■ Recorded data
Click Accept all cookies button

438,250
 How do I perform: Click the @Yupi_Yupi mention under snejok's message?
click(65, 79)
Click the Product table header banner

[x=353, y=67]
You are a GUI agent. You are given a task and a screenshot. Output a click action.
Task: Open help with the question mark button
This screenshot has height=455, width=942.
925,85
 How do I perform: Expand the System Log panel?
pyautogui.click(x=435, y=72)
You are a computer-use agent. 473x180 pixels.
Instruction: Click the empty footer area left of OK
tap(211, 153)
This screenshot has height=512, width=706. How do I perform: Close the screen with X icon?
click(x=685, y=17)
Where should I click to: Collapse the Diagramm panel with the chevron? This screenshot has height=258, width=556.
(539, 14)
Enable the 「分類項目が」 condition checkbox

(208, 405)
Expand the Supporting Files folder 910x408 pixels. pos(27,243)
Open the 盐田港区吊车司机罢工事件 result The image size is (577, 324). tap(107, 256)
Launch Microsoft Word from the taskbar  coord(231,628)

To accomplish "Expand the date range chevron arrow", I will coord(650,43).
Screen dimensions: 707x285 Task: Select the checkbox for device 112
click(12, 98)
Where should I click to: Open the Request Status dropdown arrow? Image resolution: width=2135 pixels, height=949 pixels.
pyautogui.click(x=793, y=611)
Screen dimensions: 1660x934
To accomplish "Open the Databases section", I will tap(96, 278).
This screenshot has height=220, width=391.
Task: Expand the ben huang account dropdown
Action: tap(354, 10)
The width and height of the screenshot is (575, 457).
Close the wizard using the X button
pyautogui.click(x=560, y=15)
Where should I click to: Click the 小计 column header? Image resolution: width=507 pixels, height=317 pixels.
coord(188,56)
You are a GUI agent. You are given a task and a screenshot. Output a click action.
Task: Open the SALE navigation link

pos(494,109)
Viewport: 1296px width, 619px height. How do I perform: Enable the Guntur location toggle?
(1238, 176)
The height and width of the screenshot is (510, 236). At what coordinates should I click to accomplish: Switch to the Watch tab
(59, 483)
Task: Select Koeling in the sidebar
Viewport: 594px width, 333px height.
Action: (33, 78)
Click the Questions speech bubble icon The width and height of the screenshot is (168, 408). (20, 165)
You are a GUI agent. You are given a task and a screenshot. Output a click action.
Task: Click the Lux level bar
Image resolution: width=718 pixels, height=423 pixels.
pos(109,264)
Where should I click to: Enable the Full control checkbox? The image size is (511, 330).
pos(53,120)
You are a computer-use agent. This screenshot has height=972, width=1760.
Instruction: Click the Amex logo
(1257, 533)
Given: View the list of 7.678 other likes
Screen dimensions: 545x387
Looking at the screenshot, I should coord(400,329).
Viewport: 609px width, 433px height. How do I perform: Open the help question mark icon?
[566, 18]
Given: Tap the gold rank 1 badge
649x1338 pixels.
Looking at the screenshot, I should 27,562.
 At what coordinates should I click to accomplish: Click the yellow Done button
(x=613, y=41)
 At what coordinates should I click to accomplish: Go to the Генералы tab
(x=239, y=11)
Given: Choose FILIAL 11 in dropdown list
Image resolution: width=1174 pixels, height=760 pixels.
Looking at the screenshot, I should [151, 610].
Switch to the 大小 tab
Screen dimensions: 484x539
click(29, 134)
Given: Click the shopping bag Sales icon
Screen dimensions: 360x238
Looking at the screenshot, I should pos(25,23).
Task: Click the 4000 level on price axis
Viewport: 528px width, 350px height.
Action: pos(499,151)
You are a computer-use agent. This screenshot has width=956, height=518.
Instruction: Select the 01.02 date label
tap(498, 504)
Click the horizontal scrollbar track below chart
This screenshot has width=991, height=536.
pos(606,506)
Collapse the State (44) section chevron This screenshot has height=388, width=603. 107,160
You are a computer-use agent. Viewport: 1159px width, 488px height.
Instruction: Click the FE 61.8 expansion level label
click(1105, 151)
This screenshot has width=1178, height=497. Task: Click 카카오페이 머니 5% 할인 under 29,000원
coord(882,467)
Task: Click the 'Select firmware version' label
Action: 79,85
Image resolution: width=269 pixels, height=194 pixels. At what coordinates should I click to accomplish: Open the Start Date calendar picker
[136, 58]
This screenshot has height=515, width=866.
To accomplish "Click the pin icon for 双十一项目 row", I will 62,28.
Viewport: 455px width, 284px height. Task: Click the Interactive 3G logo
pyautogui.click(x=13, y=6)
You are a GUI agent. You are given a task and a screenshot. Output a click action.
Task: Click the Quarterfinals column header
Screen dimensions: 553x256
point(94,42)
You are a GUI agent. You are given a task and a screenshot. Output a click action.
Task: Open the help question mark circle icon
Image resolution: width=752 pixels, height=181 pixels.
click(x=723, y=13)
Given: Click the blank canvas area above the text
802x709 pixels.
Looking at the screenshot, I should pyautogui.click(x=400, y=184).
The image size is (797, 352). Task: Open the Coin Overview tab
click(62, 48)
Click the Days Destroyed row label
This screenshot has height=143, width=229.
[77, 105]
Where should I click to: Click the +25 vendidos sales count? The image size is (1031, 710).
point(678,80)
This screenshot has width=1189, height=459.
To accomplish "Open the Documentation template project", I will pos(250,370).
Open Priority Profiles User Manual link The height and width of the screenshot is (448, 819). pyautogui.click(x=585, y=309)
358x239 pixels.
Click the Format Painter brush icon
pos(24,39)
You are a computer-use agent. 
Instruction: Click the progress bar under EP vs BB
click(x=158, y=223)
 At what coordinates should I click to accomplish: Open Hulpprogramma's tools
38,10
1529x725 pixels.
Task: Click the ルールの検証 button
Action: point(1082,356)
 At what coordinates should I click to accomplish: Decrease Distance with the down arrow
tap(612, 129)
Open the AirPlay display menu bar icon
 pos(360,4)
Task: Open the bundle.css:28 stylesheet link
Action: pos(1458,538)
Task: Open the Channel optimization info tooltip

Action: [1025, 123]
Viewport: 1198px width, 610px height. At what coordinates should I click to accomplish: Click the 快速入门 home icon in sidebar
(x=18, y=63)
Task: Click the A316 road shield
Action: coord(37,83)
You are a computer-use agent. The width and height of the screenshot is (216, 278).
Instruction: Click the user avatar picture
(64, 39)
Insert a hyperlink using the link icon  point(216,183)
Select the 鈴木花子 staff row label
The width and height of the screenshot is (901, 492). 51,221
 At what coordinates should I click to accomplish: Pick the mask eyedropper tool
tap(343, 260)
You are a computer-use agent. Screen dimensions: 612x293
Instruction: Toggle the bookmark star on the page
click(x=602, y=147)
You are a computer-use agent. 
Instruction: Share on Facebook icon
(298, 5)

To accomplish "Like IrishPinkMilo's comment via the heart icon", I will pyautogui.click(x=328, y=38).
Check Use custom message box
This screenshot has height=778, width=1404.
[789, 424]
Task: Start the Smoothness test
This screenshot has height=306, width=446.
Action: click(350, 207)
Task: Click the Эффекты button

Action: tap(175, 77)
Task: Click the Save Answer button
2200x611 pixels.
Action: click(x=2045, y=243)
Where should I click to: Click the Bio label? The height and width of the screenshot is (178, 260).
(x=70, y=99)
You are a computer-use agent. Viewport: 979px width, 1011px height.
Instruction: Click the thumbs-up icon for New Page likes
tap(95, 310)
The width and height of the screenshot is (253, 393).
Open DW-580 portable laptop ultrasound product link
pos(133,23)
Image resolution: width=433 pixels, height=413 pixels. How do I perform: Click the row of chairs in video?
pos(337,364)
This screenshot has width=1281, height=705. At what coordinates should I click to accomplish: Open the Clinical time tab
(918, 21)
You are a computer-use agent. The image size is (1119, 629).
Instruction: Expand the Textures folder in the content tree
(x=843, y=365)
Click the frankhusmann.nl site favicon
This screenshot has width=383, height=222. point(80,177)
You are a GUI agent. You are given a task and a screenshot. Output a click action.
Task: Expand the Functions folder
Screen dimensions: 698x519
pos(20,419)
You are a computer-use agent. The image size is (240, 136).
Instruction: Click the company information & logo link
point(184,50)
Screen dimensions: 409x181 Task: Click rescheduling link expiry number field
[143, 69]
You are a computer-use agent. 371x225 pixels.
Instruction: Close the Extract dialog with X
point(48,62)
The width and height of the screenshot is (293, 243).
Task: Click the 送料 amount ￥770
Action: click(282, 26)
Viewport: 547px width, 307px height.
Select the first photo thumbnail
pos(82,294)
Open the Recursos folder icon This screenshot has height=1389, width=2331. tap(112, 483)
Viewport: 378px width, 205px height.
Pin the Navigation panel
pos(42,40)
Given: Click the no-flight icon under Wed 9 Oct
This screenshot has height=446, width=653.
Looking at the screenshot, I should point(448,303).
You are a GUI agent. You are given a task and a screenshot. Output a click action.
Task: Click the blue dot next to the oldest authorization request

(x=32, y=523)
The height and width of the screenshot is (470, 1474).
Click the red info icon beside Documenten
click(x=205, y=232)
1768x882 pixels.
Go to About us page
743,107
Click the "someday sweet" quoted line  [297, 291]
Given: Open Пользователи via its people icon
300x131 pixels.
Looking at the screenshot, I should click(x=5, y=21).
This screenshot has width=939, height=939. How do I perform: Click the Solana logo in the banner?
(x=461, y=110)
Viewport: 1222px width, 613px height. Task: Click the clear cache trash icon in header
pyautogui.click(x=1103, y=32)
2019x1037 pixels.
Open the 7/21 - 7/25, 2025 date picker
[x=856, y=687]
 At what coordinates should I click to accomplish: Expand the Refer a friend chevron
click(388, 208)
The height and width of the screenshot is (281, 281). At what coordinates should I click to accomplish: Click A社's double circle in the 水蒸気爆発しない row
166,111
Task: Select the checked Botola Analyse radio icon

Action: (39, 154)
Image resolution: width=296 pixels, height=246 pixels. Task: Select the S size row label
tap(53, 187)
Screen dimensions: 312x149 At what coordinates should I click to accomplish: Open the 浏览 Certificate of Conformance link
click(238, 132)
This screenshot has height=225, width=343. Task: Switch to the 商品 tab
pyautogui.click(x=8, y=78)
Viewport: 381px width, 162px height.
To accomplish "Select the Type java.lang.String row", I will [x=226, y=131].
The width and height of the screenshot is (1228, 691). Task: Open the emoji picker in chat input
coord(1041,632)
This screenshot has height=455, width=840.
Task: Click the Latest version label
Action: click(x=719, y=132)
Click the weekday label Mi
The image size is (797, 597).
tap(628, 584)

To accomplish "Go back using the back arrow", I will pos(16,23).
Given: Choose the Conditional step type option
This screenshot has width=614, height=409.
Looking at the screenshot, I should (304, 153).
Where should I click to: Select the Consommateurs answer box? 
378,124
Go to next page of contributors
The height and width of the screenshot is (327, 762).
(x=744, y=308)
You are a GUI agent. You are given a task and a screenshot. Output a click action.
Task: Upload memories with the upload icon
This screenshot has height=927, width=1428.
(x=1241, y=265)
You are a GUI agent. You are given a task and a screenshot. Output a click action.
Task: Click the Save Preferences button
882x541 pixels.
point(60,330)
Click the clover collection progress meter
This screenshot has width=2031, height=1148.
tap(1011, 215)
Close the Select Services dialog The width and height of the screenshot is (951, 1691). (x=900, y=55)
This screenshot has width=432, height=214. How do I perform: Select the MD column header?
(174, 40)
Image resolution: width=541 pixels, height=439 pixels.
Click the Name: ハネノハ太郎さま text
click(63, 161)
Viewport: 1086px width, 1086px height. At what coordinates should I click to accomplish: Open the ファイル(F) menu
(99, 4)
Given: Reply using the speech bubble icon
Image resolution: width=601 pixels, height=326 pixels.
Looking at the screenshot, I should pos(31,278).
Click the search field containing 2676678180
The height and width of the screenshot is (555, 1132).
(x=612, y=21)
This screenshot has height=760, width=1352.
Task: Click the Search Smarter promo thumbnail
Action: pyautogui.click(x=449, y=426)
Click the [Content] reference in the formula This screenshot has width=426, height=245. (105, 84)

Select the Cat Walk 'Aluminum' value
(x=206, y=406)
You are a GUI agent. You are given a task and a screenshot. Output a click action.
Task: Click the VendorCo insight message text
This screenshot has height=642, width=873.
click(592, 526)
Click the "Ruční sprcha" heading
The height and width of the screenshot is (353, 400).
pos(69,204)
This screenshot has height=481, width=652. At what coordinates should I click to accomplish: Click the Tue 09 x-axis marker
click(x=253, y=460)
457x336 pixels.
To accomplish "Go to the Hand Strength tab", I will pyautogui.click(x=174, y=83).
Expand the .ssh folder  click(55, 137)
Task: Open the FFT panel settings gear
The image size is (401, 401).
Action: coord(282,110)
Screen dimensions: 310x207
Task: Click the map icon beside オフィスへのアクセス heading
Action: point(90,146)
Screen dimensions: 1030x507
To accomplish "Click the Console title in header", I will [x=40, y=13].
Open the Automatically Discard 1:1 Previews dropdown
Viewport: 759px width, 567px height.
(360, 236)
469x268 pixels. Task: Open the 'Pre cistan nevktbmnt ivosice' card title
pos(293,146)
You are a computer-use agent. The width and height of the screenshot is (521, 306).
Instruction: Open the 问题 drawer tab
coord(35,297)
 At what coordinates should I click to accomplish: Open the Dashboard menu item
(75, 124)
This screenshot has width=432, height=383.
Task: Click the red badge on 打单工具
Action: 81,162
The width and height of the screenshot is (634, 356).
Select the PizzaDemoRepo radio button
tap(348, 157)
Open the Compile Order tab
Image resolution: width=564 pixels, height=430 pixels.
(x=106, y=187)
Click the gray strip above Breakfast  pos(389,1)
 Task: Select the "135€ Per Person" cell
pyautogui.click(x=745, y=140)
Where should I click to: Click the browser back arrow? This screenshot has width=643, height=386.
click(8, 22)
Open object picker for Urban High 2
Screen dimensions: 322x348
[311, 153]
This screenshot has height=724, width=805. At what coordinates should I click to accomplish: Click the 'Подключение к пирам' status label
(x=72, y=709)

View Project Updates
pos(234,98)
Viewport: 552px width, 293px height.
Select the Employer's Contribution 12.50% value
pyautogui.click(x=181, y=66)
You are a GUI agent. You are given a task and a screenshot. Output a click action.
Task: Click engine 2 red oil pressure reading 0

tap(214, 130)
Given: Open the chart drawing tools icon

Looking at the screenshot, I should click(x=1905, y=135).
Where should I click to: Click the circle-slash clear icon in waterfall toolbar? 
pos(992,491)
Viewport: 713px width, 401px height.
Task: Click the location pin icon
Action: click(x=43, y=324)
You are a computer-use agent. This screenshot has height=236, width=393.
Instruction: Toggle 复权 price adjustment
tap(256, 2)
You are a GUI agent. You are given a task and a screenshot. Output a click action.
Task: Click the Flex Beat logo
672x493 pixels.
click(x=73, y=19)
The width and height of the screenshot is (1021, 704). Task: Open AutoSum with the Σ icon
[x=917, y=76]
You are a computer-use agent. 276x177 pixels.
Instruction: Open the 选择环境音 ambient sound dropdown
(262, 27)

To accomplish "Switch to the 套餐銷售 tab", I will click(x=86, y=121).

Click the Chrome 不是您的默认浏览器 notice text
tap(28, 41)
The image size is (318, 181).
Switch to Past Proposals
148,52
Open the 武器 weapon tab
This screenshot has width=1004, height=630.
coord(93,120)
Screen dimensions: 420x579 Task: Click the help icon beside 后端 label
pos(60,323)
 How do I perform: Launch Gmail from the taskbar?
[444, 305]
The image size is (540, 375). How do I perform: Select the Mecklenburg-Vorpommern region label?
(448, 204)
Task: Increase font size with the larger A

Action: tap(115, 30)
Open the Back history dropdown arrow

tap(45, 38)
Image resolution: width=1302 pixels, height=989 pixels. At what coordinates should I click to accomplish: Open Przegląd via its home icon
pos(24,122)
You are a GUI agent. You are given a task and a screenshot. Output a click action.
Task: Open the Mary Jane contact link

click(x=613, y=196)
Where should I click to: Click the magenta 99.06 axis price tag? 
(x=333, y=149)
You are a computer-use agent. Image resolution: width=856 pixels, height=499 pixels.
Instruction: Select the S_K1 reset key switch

■ Problem details
Reproduce verbatim the lines of the items above, from the line with "Click the gray" up to and including the line with "pyautogui.click(x=181, y=66)".

■ Answer for this exercise
Click the gray strip above Breakfast  pos(389,1)
 Task: Select the "135€ Per Person" cell
pyautogui.click(x=745, y=140)
Where should I click to: Click the browser back arrow? This screenshot has width=643, height=386.
click(8, 22)
Open object picker for Urban High 2
Screen dimensions: 322x348
[311, 153]
This screenshot has height=724, width=805. At what coordinates should I click to accomplish: Click the 'Подключение к пирам' status label
(x=72, y=709)

View Project Updates
pos(234,98)
Viewport: 552px width, 293px height.
Select the Employer's Contribution 12.50% value
pyautogui.click(x=181, y=66)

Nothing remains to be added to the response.